Hobbie’s head shook in that atom of communication which characterized that man.
‘A raid?’ – which was how his own mother had died, cut down by the red McGregors come reiving across the debatable land when Tom himself was scarce weaned; not killed but crippled then, doomed to linger for sixteen more years before winning her blessed relief. But Hobbie shook his head again.
‘Then what?’ demanded Tom.
Hobbie’s eyes slid away. Tom looked, frowning across at the resplendent Lord Henry, who was, amongst other things, the Lord of the North, Her Majesty’s eyes on the Northern English Borders as they marched by southernmost Scotland.

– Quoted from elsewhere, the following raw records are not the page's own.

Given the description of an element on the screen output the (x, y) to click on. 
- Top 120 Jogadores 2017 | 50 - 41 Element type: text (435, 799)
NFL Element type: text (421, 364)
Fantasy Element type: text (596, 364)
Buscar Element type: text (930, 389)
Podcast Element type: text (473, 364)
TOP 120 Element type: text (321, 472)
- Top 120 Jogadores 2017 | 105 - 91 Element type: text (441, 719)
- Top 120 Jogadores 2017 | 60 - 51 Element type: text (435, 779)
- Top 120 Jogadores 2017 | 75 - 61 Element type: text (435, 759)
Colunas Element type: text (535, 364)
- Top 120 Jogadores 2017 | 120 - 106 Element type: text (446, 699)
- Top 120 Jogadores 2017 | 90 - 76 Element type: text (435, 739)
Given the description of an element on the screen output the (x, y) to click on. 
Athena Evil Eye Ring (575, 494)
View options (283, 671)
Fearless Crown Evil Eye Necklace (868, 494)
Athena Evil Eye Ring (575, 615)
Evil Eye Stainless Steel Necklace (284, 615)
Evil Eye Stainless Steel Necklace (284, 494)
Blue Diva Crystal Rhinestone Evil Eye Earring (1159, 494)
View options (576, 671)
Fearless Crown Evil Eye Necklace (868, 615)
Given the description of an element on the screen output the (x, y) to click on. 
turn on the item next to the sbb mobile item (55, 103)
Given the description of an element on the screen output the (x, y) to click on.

‘Your uncle, who still signs himself the Lord of the Waste, I note, has written of the inquest he has held into the circumstances,’ said Lord Henry. ‘He
reports that your brother’s body was found in the lower branches of the Great Oak that stands at the head of the Black Lyne. It is a dangerous river in a wild place, as I recall. You know it?’
‘And the tree, My Lord. It has stood there hard by Arthur’s Seat since the beginning of time. It must reach nigh on two hundred feet to the crown. The lowest branches must stand twelve feet above ground.’

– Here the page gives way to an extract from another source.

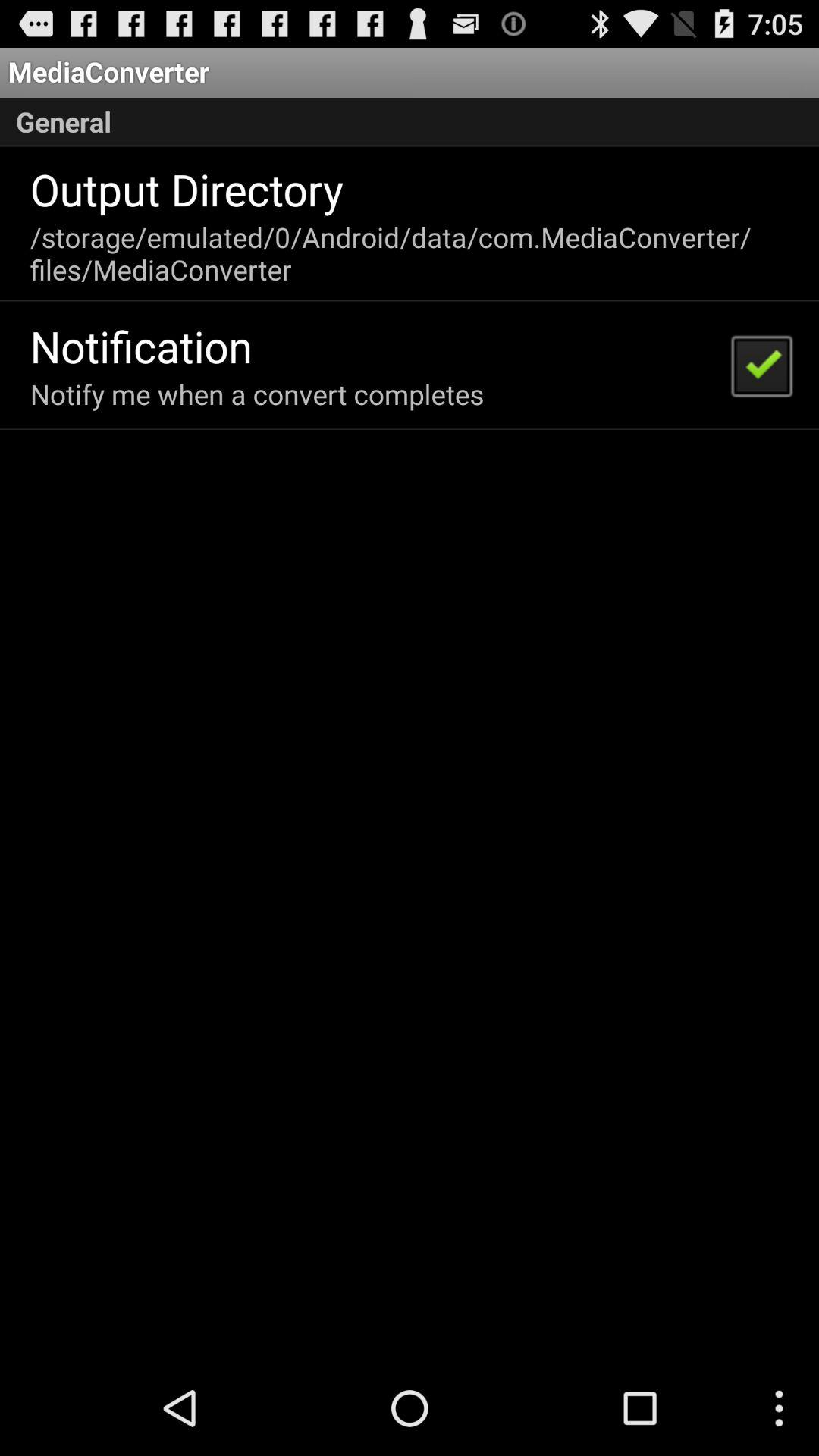
scroll until storage emulated 0 icon (408, 253)
Given the description of an element on the screen output the (x, y) to click on. 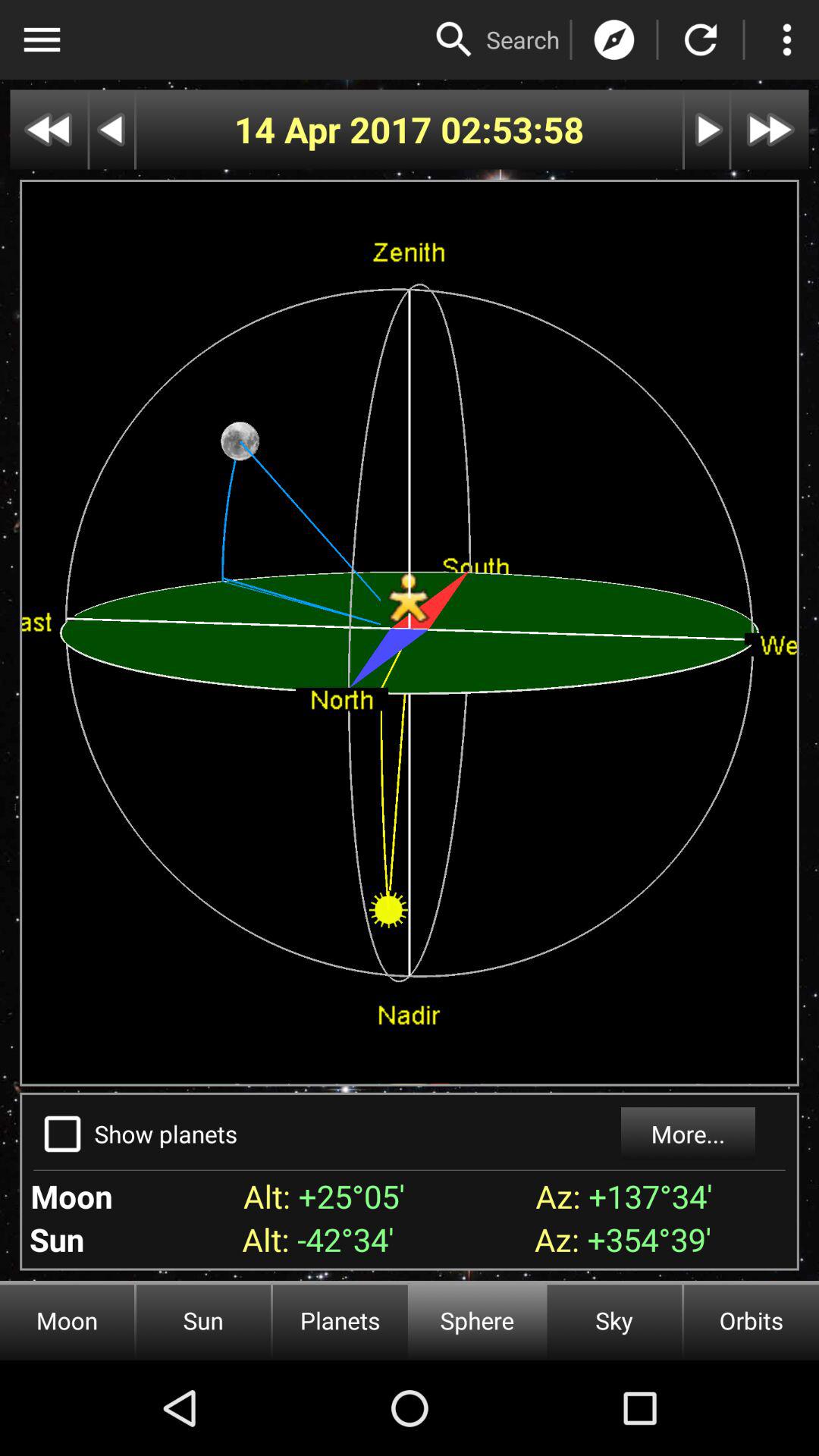
scroll until the 02:53:58 (512, 129)
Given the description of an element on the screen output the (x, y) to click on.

‘Nigh on fifteen feet,’ agreed Hobbie.
‘Even so. Your brother was discovered dead on the lower branches, kneeling, looking downwards, frozen like marble.’

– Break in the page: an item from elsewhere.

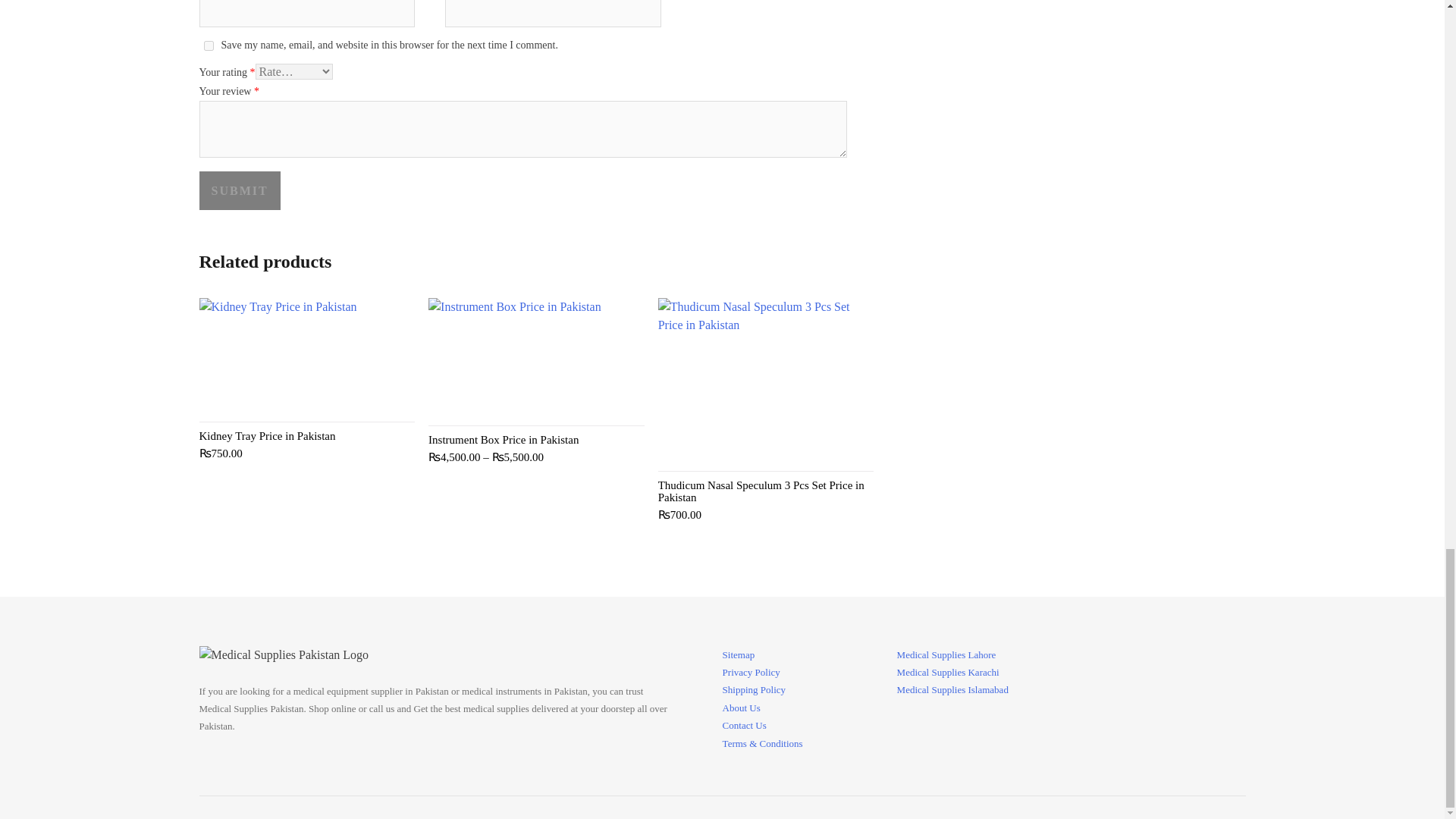
yes (207, 45)
Submit (238, 190)
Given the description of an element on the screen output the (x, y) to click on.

‘Frozen?’ echoed Tom. ‘He died of the cold?’
‘No. The Lord of the Waste reports that there is no doubt that he died of fear – of sheer, stark terror.’
Tom laughed out loud at that. ‘There’s nothing in all the world would frighten John to death!’ he said. ‘What makes them think such a ridiculous thing?’
A fifth figure leaned forward at that, a slight, dark-clad, gold-haired stripling lost in the shadows behind Lord Henry until this moment.
‘Something beyond the world,’ said a steady, cool voice. ‘Something came from another, hotter place altogether. Tell him, Hobbie.’
‘All around the trunk, the Great Oak was clawed,’ said Hobbie reluctantly. ‘From the grass, to near the branches themselves. The bark torn off and the live wood splintered, bleeding. Clawed like a great bear can claw a dog at the baiting. But clawed, as you said, for two full fathoms. For twelve sheer feet. And clawed clear to the heartwood beneath the blacksmith’s body.’
‘By a bear?’ said Tom, simply dazed. ‘Did you say a bear?’
‘No, lad. This was never the work of a bear.’
‘Then what? Hobbie, what was it?’
‘It was a hound, Tom. They were the marks of a monstrous hound.’
The stripling youth stood up and closed with Tom then, and with another huge jolt of surprise he recognized her. No youth come south at Hobbie’s heels, but his own sister-in-law Eve – Eve Graham as was, when they had dallied on the heather fifteen summers since, before she had fallen in love with the slow, shy charm of his big brother, and begun the relationship that had driven Tom himself so far away from home. Eve Musgrave now, his brother John’s new-made widow.
Eve’s still grey eyes held his gaze as fathomless as the Kielder water. ‘Don’t you see, Tom?’ she whispered. ‘It was a hound, but a hound such as no man can look on and survive. It was the Barguest, Tom. We know it now for certain, and rumour says he wasn’t the first to die. But he was the first we have found. And so it is certain now. The Barguest is out on the Borders and it has taken your brother’s soul.’